Urination manoeuvre with a difficulty of 4.5 completed, and scoring myself a 6.0 for improvisation and execution, I huddled back down in my sleeping bag with a sigh of relief and went back to sleep for a few more hours. When I finally did get up I gathered my things together and made a dash for the indoor area at the top of the campsite. It may have been pissing it down, but at least there was a large room where I could stay warm and dry, cook, eat, read and sleep for the rest of the day, which I verily did, so silver lining and all that.
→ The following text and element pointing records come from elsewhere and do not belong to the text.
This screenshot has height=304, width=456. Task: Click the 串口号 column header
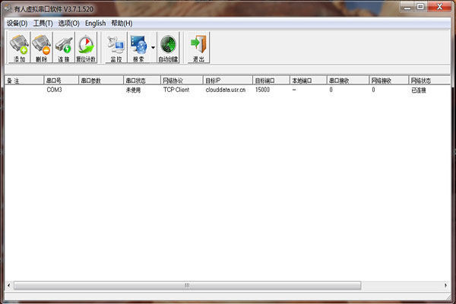tap(59, 80)
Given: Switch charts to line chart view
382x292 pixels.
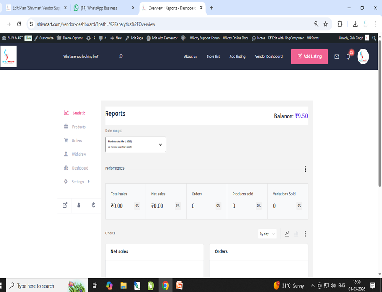Looking at the screenshot, I should coord(287,234).
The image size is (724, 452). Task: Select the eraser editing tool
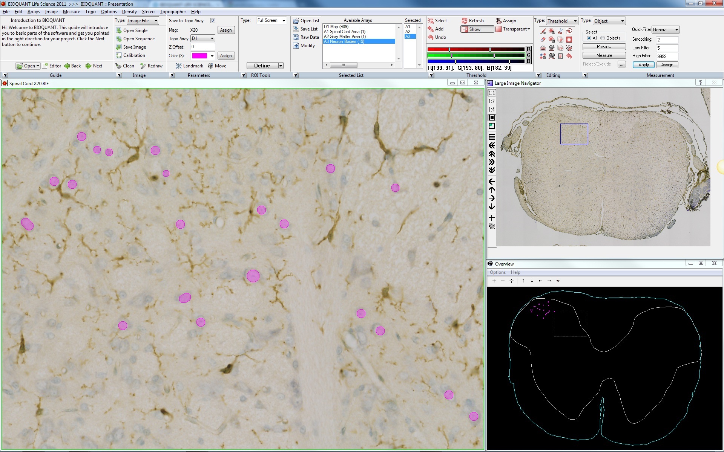[543, 40]
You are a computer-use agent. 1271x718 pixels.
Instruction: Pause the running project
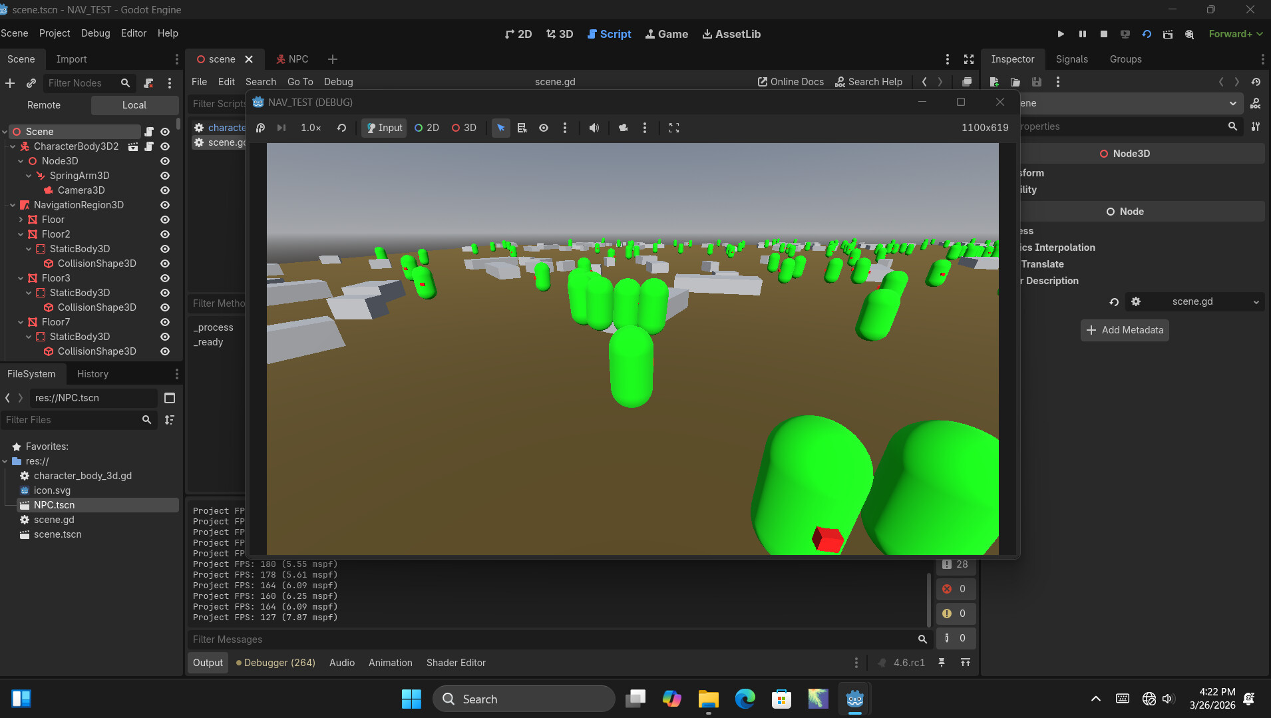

The only other thing to comment on is the sheer volume and persistence of the Welsh rain. Having lived in the north of England for several years, believe me when I say that I’m no strange to a good spot of rain, but this was just on another level. Normally when one complains of it ‘raining all day’, it implies a few patches where things at least ease off a bit for a while and one can at least scurry hurriedly from one sheltered place to the next with a look of squinty discomfort plastered across one’s face, but not here. Hour after hour the rain fell and the wind blew to the extent that I was beginning to wonder if the whole campsite wouldn’t be washed away into the foaming sea of the bay it overlooked.
However, as I write this and after a mere 12 hours of constant downpour (at a conservative estimate), precipitation levels seem to have lowered to the point where might be possible to leave the building without drowning. In light of this wondrous fact I shall prepare dinner, eat and then attempt to make it in to town for the evening before the whole awful show starts up again.